--- Supplied material Enclosed Below ---

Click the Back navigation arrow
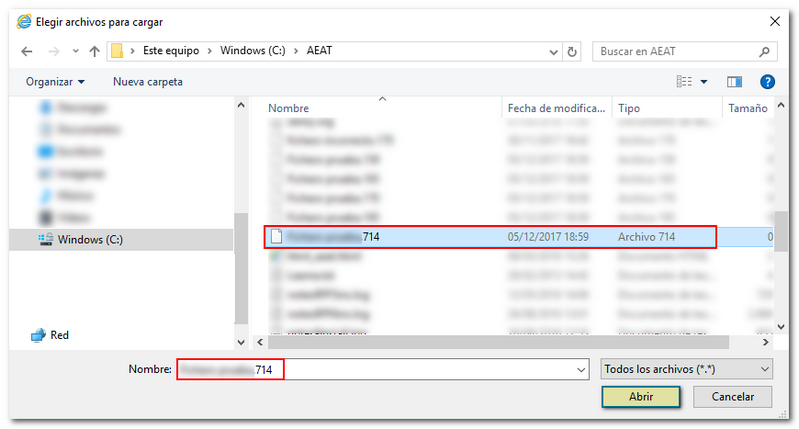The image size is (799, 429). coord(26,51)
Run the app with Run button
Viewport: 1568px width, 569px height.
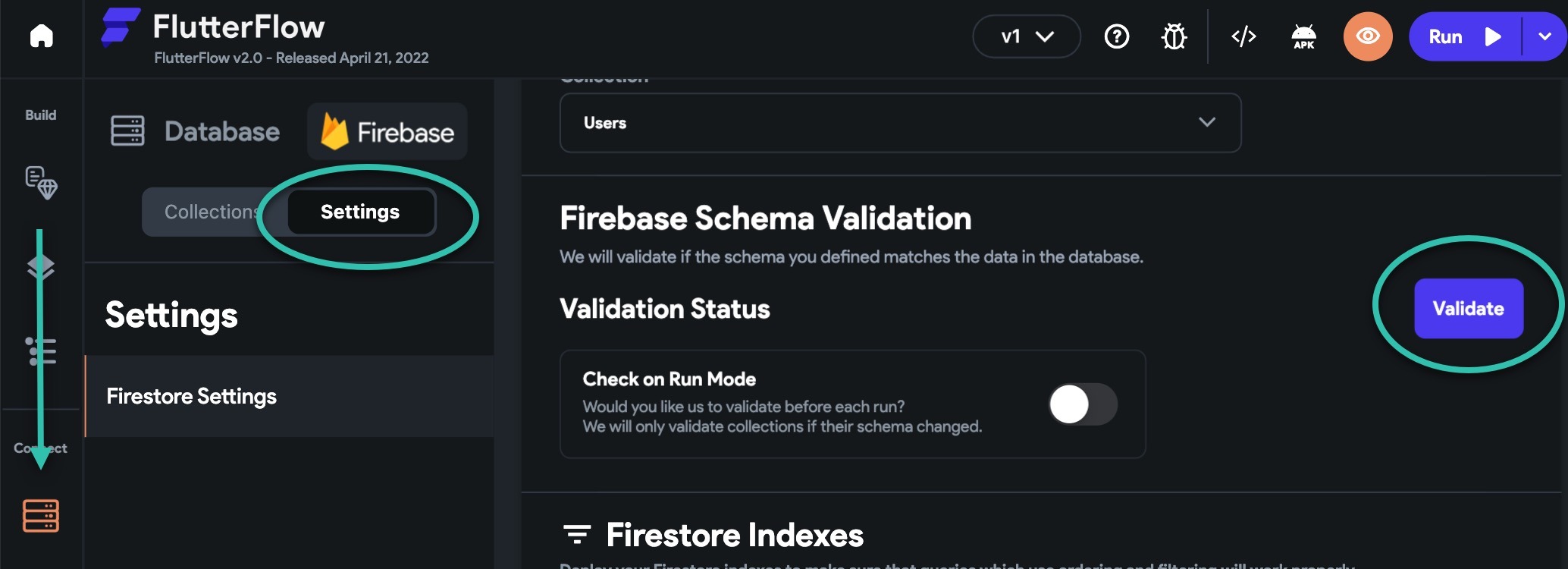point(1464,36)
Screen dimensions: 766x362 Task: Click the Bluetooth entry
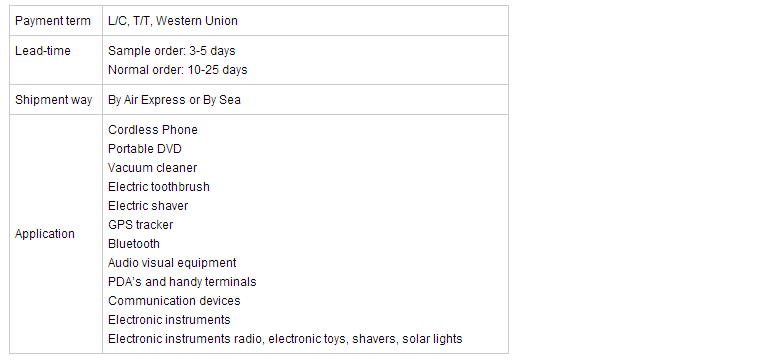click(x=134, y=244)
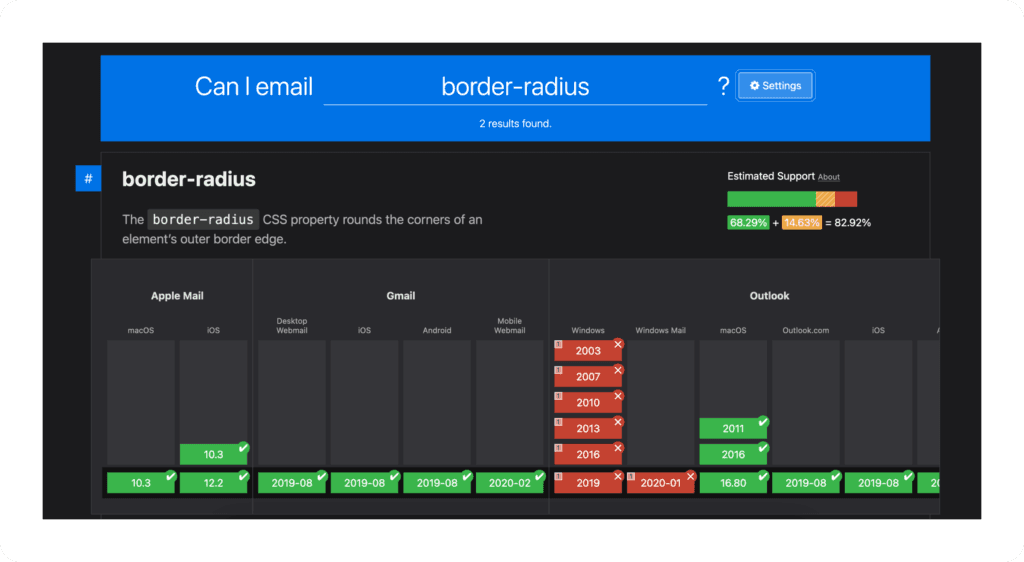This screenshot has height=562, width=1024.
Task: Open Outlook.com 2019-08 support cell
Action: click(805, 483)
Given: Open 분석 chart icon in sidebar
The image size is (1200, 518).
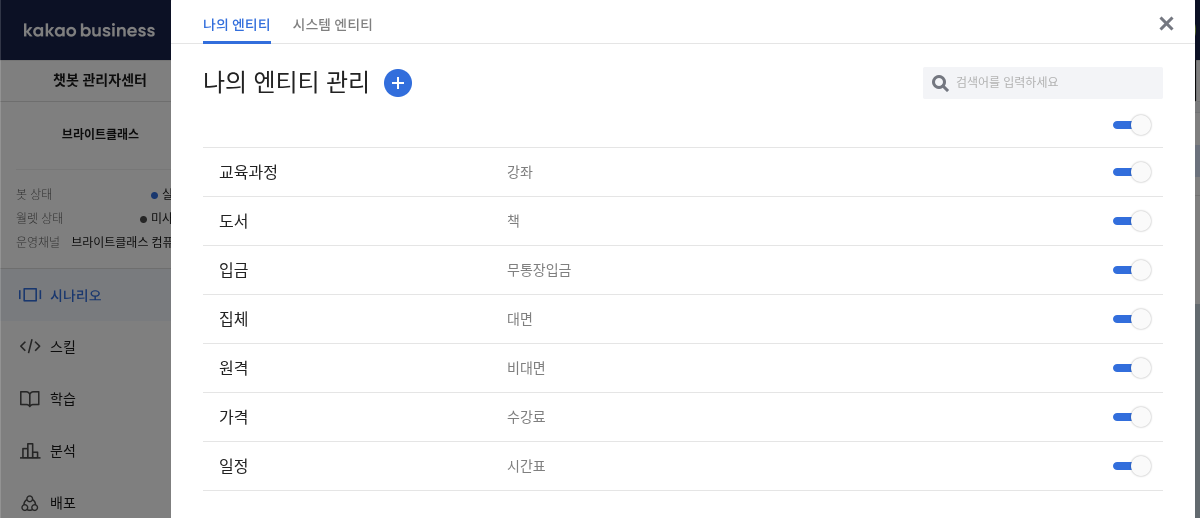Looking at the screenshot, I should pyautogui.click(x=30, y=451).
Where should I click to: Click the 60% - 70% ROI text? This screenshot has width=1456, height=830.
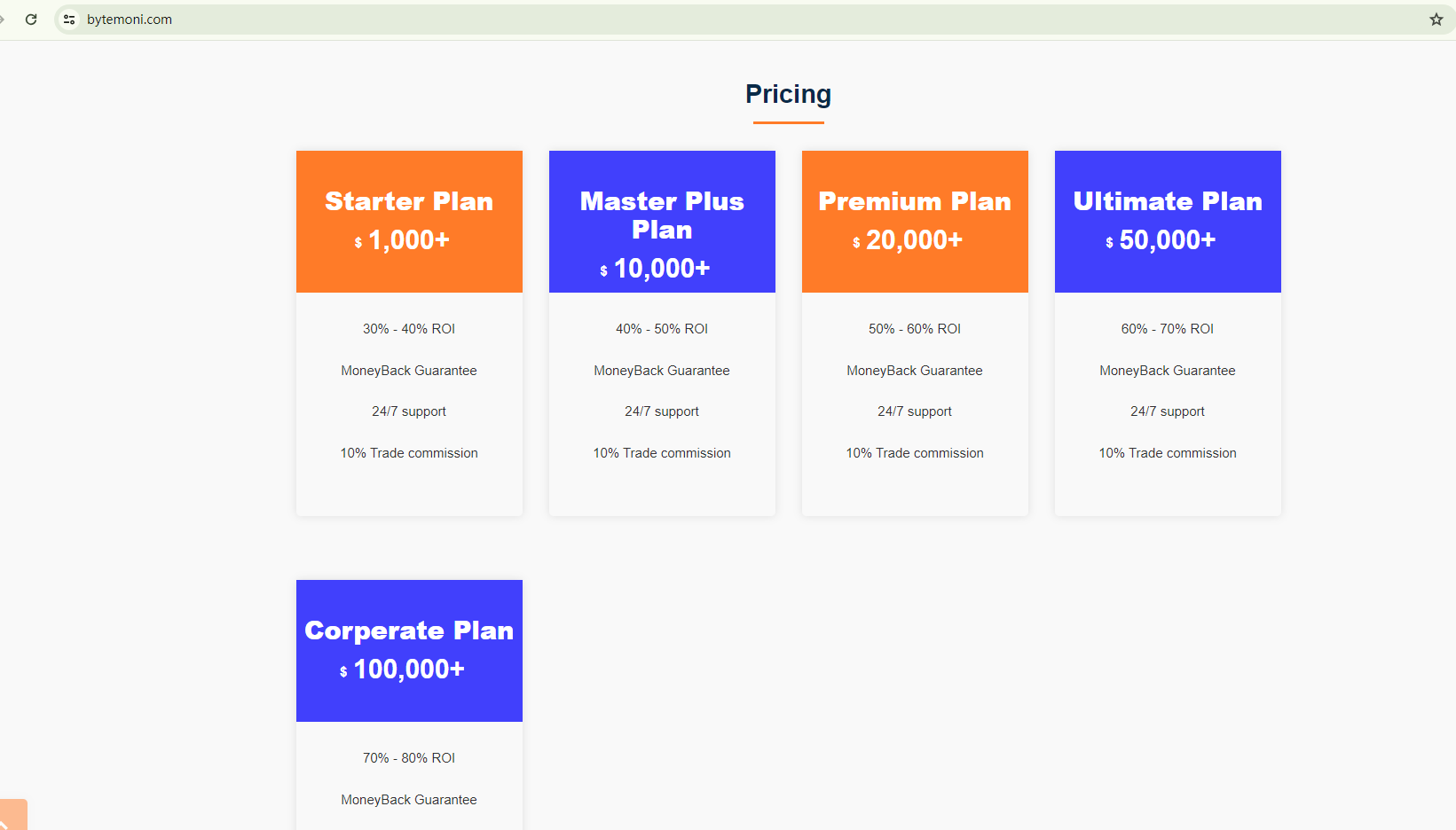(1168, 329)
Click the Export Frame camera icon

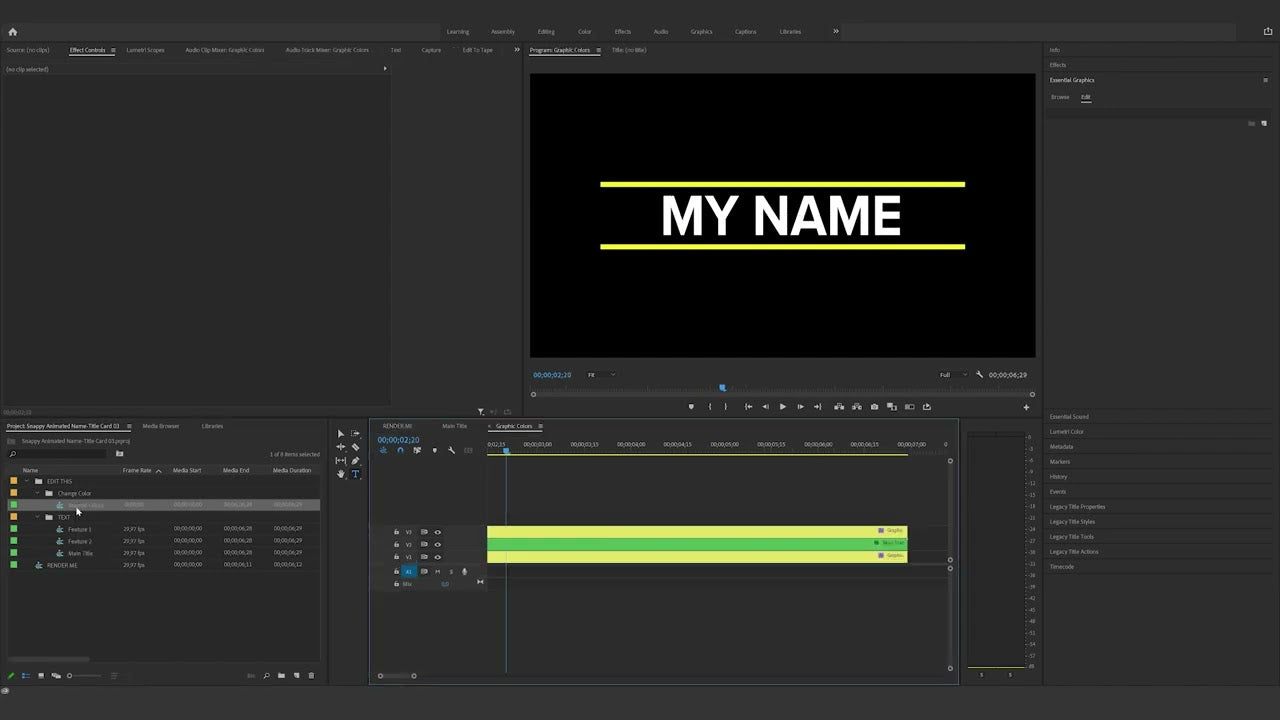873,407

--- End of Enclosed Supplied material ---

Restate word for word the lines that begin at the one containing "Given: Open 분석 chart icon in sidebar" and end with the final line of the records. Pictures stay out.

Response to this exercise>
Given: Open 분석 chart icon in sidebar
The image size is (1200, 518).
Looking at the screenshot, I should pyautogui.click(x=30, y=451).
Where should I click to: Click the 60% - 70% ROI text? This screenshot has width=1456, height=830.
(1168, 329)
Click the Export Frame camera icon

873,407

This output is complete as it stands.